BEIJING • United States trade negotiators return to China this week for a fresh round of talks in a new city, but experts warn that a change of air is unlikely to quickly solve an impasse between the world's two biggest economies.
The meetings in Shanghai tomorrow and on Wednesday will be the first face-to-face discussions since negotiations collapsed in May after US President Donald Trump accused China of reneging on its commitments. Washington and Beijing have so far hit each other with punitive tariffs covering more than US$360 billion (S$493 billion) in two-way trade in the stand-off.
Despite an agreement by Mr Trump and Chinese President Xi Jinping at the Group of 20 summit in Japan to cease hostilities, there has been little progress.

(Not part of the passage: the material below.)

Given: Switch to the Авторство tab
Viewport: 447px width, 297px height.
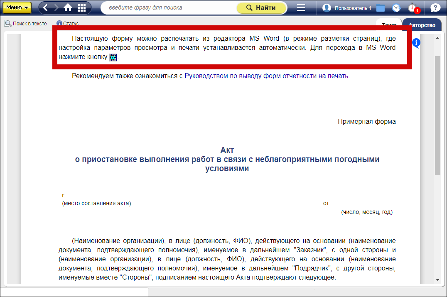Looking at the screenshot, I should [x=422, y=25].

The US leader raised the stakes by claiming that China's slowing economy is forcing the Chinese to make a trade deal. The dispute has centred on US demands for China to curb the alleged theft of American technology and to provide a level playing field to US companies. Mr Trump has also angered China by blacklisting telecommunications giant Huawei over national security concerns.

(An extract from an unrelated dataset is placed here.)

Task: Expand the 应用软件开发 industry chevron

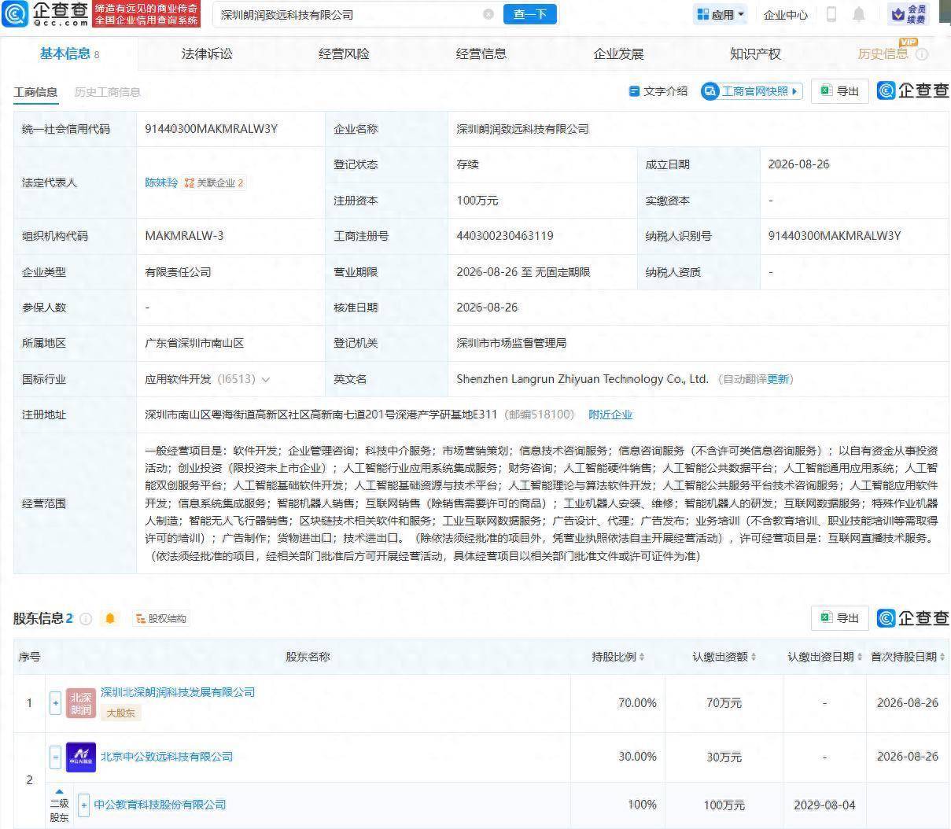Action: (x=266, y=380)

Professor Wang Chuanxing of Tongji University said: "Basically, China tried to take this as a pure economic affair and just wants to make a deal, but on the US side, it seems... (they) try to connect the trade affairs with a strategic rivalry. The common ground is that both sides want to strike a deal, so this is very important."
The restarting of talks is seen as a positive step, and the change of location to the country's leading city of commerce, Shanghai, is also suggestive.
Finance professor Michael Pettis, from the Guanghua School of Management at Peking University, said: "It could be an attempt to distance the consequences of the negotiations from Xi Jinping and the people immediately around him."
Holding talks in Shanghai is also a nod to a time of better relations, as the city is the home of the 1972 Shanghai Communique - an important step in building diplomatic relations between the US and China.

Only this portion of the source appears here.